January 2008 acquisitions

Here is some information on a sample of items recently acquired by Rare Book Collections at the National Library of Scotland.

An Edinburgh rose

Rose panel detail
Panel detail

At first glance the 'Edinburgh rose' looks like a cleverly sculpted paper rose. However, when opened it shows 28 engravings of Edinburgh and its surroundings. The illustrations include Calton Hill, the Castle, Holyrood Palace, Roslin Chapel and Tantallon Castle. This is a remarkable piece of paper engineering.

The Edinburgh rose is kept in an envelope with an engraving of the Scott Monument. On one side the imprint reads 'Joseph Myers & Co., London', and on the other 'C. Adler, Hamburg'. Myers and Adler produced a series of over 100 such 'roses' depicting views of places throughout Britain and Europe.

 


 

David Hume in German

Title page detail
Title page detail

Displayed here is the title page of the very rare first edition of German extracts from the works of the philosopher David Hume. It contains translations from two of his works, History of England and Essays and treatises on several subjects. Hume's works were translated into many languages.

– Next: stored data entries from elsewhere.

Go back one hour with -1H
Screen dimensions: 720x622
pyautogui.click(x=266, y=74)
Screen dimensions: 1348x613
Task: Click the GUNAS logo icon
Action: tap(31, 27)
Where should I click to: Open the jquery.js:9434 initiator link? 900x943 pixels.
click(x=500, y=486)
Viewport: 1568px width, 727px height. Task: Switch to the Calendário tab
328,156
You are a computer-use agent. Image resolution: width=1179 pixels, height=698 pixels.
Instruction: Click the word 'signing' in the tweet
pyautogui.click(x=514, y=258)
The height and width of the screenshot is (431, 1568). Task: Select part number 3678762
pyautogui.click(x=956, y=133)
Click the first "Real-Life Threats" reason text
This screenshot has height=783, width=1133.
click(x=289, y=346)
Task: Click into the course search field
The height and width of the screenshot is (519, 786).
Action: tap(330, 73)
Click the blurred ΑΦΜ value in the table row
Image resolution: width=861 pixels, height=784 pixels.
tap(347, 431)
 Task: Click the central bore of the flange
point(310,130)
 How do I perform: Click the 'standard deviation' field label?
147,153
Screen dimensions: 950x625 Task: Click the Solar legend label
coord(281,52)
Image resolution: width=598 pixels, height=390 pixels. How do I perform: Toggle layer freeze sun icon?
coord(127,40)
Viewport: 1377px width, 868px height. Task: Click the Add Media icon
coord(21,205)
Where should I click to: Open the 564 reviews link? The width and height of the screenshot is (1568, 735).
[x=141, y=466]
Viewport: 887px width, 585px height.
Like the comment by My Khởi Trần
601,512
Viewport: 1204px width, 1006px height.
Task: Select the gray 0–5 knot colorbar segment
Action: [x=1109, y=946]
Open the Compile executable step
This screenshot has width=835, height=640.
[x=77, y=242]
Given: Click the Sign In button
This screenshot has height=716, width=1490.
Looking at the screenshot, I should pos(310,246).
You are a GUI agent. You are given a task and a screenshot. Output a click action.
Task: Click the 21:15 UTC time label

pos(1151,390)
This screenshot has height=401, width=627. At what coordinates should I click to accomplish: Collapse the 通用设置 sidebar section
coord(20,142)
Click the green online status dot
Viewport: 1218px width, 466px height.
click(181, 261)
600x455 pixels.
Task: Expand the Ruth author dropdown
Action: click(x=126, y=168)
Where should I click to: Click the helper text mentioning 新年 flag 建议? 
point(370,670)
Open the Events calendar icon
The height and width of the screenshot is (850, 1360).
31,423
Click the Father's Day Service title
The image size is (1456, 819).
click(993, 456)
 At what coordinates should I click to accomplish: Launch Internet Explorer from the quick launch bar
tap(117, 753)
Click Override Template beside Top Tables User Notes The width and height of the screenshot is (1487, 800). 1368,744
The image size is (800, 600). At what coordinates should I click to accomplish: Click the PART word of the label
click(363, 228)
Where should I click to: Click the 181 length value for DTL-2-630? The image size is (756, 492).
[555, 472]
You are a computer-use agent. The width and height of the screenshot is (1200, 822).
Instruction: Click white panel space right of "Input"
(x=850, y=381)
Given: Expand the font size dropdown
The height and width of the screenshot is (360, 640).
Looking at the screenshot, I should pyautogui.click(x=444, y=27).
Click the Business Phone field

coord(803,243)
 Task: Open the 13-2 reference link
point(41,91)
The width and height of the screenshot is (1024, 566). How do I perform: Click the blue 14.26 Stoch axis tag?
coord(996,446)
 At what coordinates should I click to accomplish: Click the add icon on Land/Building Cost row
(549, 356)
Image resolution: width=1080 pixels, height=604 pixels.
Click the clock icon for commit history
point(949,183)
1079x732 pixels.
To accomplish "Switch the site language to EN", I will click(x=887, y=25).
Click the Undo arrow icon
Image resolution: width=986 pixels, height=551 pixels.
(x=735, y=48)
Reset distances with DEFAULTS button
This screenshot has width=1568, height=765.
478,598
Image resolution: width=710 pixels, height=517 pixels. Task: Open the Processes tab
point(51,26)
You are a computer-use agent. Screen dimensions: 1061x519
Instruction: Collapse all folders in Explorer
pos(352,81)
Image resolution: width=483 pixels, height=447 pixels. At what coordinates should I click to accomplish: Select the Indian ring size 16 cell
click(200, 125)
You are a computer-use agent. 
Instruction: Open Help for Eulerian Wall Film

The German poet and critic Heinrich Wilhelm von Gerstenberg (1737-1823) translated the texts rather freely. He also wrote his own summaries of the Scottish philosopher's views.

There are no copies of this work in the UK and only one in North America. The Library collects Hume material extensively, especially as he was Keeper of the Advocates Library from 1752 to 1757.

 


 

A beautiful Bible

Bible binding detail
Binding detail

We recently bought a Bible bound in bright red morocco with a herringbone design. It is a copy of the rare Edinburgh edition of the Psalms of David. The herringbone binding is a characteristically Scottish binding design. It was particularly popular in the 18th century.

The book appears to have been bound for Margaret, Countess of Dumfries, who married the 6th Earl of Dumfries in 1771. 'M. Dumfries' is inscribed at the head of the title page. The book was later owned by the Countess's grandson, Lord James Stuart. He was the younger brother of the second Marquess of Bute and a Member of Parliament for Cardiff.